The Choice of the New York Times recently had a blog post from a student here in Minnesota. Basically this girl applied to one college that she liked and two that she wasn’t crazy about. But going to the college she liked, an out of state public university, required her to get substantial merit based aid.
You already know where this is going don’t you? She gets admitted to all three colleges but only gets merit aid at the two colleges she isn’t crazy about.
Where did she go wrong?
1. She didn’t have a good list of colleges to apply to. You should never have a college on your list that you would not be happy going to. This young woman was not crazy about two of her three choices.
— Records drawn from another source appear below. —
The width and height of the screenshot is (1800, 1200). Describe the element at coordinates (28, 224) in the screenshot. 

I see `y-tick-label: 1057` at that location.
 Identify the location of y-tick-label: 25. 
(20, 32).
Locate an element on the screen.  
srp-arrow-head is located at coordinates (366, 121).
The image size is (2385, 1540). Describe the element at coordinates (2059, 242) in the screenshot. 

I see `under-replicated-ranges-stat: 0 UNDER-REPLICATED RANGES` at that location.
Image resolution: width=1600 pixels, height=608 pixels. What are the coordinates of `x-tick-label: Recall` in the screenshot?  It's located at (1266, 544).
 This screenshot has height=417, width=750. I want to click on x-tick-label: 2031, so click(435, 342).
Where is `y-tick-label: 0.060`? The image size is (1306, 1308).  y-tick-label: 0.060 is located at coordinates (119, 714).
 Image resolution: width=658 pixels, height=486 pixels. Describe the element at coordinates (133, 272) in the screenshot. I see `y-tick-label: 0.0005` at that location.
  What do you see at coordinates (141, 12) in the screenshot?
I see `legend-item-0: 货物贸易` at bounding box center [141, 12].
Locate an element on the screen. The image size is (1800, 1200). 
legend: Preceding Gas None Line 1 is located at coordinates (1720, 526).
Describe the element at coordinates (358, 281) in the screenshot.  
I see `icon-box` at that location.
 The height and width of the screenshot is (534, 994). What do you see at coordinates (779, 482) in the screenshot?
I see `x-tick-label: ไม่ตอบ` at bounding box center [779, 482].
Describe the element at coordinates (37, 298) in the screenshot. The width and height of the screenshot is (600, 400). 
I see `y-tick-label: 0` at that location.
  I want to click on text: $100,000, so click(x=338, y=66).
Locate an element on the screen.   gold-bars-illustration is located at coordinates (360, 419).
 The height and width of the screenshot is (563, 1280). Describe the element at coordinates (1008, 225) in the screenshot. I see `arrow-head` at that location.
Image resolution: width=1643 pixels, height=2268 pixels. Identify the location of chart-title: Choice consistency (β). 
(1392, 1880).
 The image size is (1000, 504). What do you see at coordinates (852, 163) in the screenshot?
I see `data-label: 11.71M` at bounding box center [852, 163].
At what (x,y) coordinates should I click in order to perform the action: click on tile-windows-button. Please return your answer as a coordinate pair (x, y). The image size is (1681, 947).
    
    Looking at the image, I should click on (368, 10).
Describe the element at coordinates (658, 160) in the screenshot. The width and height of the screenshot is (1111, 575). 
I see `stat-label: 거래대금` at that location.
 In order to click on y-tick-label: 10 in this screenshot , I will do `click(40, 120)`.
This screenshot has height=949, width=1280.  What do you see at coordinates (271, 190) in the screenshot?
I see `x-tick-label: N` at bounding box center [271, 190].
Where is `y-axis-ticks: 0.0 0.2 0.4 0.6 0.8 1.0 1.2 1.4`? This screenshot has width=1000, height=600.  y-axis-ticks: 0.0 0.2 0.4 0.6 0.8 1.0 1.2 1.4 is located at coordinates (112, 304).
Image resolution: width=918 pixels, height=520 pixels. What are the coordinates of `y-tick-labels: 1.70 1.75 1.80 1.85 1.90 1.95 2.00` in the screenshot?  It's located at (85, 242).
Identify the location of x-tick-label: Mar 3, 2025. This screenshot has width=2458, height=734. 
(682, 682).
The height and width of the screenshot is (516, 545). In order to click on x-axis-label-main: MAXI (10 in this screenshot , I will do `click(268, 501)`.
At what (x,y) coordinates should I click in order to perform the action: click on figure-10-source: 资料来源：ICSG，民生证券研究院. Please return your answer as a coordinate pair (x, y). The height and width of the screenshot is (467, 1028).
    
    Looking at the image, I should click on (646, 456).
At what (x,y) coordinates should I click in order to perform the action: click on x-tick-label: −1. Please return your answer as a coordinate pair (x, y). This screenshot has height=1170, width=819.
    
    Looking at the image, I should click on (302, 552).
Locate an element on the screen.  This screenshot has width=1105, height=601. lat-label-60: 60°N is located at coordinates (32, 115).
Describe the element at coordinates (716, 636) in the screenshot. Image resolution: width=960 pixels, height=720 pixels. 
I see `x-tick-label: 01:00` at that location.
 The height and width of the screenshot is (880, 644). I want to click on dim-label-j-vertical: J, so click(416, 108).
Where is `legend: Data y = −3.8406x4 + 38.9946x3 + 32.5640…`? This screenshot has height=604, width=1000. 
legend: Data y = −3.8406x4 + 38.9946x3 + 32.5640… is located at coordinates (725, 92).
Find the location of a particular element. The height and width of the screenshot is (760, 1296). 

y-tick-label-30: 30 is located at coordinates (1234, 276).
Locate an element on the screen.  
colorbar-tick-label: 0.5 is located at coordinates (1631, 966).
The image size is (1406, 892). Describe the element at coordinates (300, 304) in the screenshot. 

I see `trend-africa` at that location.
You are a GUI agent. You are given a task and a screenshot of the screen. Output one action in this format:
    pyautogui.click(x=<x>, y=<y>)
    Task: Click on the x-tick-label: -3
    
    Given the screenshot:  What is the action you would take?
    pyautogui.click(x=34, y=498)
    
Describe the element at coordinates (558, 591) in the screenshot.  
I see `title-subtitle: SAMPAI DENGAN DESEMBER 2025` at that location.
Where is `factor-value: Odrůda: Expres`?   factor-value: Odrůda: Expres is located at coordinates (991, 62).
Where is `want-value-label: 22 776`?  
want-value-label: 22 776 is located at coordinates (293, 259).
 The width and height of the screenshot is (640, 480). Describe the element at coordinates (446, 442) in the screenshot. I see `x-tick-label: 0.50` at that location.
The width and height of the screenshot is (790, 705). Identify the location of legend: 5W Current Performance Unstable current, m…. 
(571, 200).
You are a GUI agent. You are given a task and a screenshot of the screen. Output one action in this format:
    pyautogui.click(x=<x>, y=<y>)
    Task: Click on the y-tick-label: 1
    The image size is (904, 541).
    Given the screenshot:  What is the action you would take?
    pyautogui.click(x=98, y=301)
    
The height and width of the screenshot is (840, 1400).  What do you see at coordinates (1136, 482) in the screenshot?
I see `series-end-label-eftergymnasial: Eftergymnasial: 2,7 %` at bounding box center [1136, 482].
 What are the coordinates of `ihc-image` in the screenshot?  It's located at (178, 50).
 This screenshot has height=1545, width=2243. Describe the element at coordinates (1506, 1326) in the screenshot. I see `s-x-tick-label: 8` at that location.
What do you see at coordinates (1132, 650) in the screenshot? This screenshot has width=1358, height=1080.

2. She didn’t understand how college financial aid works in general. If financial aid is required, public colleges in your state may be a good option. But, many smaller liberal arts colleges can be an even better option. And many of these colleges have better placement rates into professional colleges like veterinary schools than large public colleges. I don’t know if she considered these types of colleges but if not, she missed out.
3. She didn’t understand how financial aid works at public universities. While your in state public school may be a good deal, rarely is an out of state public college a good option if you need financial aid. Particularly if you are considering a more competitive public college like the University of Wisconsin Madison. These colleges rarely have much, if any, merit based money for out state students.
This young woman’s plight is unfortunately all too common. Can a student find the right college without using an independent counselor? Absolutely. But if you don’t understand the college admissions process, or how college financial aid works, this might be your story.